#### Exercise instructions
Return every entry below exactly as written.
═══ Given records
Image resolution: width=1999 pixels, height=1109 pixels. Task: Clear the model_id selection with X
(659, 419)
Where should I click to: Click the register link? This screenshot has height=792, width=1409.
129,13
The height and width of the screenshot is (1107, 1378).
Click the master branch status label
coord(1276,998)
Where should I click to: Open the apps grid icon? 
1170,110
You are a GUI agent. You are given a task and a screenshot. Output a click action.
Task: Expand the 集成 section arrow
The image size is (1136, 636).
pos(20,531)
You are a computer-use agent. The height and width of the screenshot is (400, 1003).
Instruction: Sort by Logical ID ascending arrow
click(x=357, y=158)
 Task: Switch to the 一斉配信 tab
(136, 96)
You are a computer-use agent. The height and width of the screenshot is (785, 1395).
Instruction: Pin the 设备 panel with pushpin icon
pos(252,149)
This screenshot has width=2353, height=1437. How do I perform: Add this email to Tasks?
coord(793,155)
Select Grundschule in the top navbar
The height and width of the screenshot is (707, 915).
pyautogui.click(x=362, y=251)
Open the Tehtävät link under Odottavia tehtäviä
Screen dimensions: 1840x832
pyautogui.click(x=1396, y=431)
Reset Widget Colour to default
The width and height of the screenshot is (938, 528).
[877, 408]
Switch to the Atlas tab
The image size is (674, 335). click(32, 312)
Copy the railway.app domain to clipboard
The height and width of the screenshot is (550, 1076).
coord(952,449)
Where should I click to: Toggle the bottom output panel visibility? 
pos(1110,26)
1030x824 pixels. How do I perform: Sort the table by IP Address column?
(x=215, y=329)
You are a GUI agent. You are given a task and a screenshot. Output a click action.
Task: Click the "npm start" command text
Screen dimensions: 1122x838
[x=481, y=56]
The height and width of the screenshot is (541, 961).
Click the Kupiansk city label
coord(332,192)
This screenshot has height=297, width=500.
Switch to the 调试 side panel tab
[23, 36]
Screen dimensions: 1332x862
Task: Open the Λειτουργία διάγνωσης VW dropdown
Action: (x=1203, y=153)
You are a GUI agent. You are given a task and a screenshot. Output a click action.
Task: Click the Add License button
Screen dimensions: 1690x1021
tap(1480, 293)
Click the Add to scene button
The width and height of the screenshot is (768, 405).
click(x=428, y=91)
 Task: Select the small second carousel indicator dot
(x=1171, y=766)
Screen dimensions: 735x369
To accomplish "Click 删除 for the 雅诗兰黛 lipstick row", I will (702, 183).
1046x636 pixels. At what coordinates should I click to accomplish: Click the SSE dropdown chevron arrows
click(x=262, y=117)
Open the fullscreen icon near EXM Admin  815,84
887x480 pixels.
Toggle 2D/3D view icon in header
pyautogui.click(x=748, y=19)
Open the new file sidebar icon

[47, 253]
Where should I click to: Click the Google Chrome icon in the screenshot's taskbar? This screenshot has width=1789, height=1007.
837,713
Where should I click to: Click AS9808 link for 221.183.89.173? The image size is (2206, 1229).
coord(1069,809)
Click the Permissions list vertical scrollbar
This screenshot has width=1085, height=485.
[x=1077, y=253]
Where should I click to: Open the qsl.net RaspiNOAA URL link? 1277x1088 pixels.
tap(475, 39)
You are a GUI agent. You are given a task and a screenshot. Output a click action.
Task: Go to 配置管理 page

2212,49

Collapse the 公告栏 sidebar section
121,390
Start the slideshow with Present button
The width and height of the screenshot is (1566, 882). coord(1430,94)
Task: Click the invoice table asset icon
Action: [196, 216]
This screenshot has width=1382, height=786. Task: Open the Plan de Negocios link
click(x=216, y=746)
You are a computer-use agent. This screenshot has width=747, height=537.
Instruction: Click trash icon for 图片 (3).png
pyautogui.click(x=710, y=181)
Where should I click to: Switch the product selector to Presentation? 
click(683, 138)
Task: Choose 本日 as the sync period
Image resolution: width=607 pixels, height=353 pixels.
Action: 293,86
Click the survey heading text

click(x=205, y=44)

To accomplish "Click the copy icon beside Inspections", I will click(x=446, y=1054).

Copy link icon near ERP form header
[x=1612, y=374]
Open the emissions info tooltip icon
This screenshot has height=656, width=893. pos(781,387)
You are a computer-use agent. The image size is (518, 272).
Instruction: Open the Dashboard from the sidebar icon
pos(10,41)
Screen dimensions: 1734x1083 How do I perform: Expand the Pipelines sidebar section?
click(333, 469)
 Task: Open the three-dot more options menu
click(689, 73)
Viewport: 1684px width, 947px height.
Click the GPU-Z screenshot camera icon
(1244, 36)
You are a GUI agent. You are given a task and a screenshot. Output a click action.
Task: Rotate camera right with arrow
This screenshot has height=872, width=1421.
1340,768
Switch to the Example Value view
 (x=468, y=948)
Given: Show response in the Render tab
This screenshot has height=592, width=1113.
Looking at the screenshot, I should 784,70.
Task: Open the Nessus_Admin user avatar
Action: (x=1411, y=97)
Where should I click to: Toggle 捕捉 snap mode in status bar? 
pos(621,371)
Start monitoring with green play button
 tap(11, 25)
══════
#### Output for this exercise
Image resolution: width=1999 pixels, height=1109 pixels. Task: Clear the model_id selection with X
(659, 419)
Where should I click to: Click the register link? This screenshot has height=792, width=1409.
129,13
The height and width of the screenshot is (1107, 1378).
Click the master branch status label
coord(1276,998)
Where should I click to: Open the apps grid icon? 
1170,110
You are a GUI agent. You are given a task and a screenshot. Output a click action.
Task: Expand the 集成 section arrow
The image size is (1136, 636).
pos(20,531)
You are a computer-use agent. The height and width of the screenshot is (400, 1003).
Instruction: Sort by Logical ID ascending arrow
click(x=357, y=158)
 Task: Switch to the 一斉配信 tab
(136, 96)
You are a computer-use agent. The height and width of the screenshot is (785, 1395).
Instruction: Pin the 设备 panel with pushpin icon
pos(252,149)
This screenshot has width=2353, height=1437. How do I perform: Add this email to Tasks?
coord(793,155)
Select Grundschule in the top navbar
The height and width of the screenshot is (707, 915).
pyautogui.click(x=362, y=251)
Open the Tehtävät link under Odottavia tehtäviä
Screen dimensions: 1840x832
pyautogui.click(x=1396, y=431)
Reset Widget Colour to default
The width and height of the screenshot is (938, 528).
[877, 408]
Switch to the Atlas tab
The image size is (674, 335). click(32, 312)
Copy the railway.app domain to clipboard
The height and width of the screenshot is (550, 1076).
coord(952,449)
Where should I click to: Toggle the bottom output panel visibility? 
pos(1110,26)
1030x824 pixels. How do I perform: Sort the table by IP Address column?
(x=215, y=329)
You are a GUI agent. You are given a task and a screenshot. Output a click action.
Task: Click the "npm start" command text
Screen dimensions: 1122x838
[x=481, y=56]
The height and width of the screenshot is (541, 961).
Click the Kupiansk city label
coord(332,192)
This screenshot has height=297, width=500.
Switch to the 调试 side panel tab
[23, 36]
Screen dimensions: 1332x862
Task: Open the Λειτουργία διάγνωσης VW dropdown
Action: (x=1203, y=153)
You are a GUI agent. You are given a task and a screenshot. Output a click action.
Task: Click the Add License button
Screen dimensions: 1690x1021
tap(1480, 293)
Click the Add to scene button
The width and height of the screenshot is (768, 405).
click(x=428, y=91)
 Task: Select the small second carousel indicator dot
(x=1171, y=766)
Screen dimensions: 735x369
To accomplish "Click 删除 for the 雅诗兰黛 lipstick row", I will (702, 183).
1046x636 pixels. At what coordinates should I click to accomplish: Click the SSE dropdown chevron arrows
click(x=262, y=117)
Open the fullscreen icon near EXM Admin  815,84
887x480 pixels.
Toggle 2D/3D view icon in header
pyautogui.click(x=748, y=19)
Open the new file sidebar icon

[47, 253]
Where should I click to: Click the Google Chrome icon in the screenshot's taskbar? This screenshot has width=1789, height=1007.
837,713
Where should I click to: Click AS9808 link for 221.183.89.173? The image size is (2206, 1229).
coord(1069,809)
Click the Permissions list vertical scrollbar
This screenshot has width=1085, height=485.
[x=1077, y=253]
Where should I click to: Open the qsl.net RaspiNOAA URL link? 1277x1088 pixels.
tap(475, 39)
You are a GUI agent. You are given a task and a screenshot. Output a click action.
Task: Go to 配置管理 page

2212,49

Collapse the 公告栏 sidebar section
121,390
Start the slideshow with Present button
The width and height of the screenshot is (1566, 882). coord(1430,94)
Task: Click the invoice table asset icon
Action: [196, 216]
This screenshot has width=1382, height=786. Task: Open the Plan de Negocios link
click(x=216, y=746)
You are a computer-use agent. This screenshot has width=747, height=537.
Instruction: Click trash icon for 图片 (3).png
pyautogui.click(x=710, y=181)
Where should I click to: Switch the product selector to Presentation? 
click(683, 138)
Task: Choose 本日 as the sync period
Image resolution: width=607 pixels, height=353 pixels.
Action: 293,86
Click the survey heading text

click(x=205, y=44)

To accomplish "Click the copy icon beside Inspections", I will click(x=446, y=1054).

Copy link icon near ERP form header
[x=1612, y=374]
Open the emissions info tooltip icon
This screenshot has height=656, width=893. pos(781,387)
You are a computer-use agent. The image size is (518, 272).
Instruction: Open the Dashboard from the sidebar icon
pos(10,41)
Screen dimensions: 1734x1083 How do I perform: Expand the Pipelines sidebar section?
click(333, 469)
 Task: Open the three-dot more options menu
click(689, 73)
Viewport: 1684px width, 947px height.
Click the GPU-Z screenshot camera icon
(1244, 36)
You are a GUI agent. You are given a task and a screenshot. Output a click action.
Task: Rotate camera right with arrow
This screenshot has height=872, width=1421.
1340,768
Switch to the Example Value view
 (x=468, y=948)
Given: Show response in the Render tab
This screenshot has height=592, width=1113.
Looking at the screenshot, I should 784,70.
Task: Open the Nessus_Admin user avatar
Action: (x=1411, y=97)
Where should I click to: Toggle 捕捉 snap mode in status bar? 
pos(621,371)
Start monitoring with green play button
 tap(11, 25)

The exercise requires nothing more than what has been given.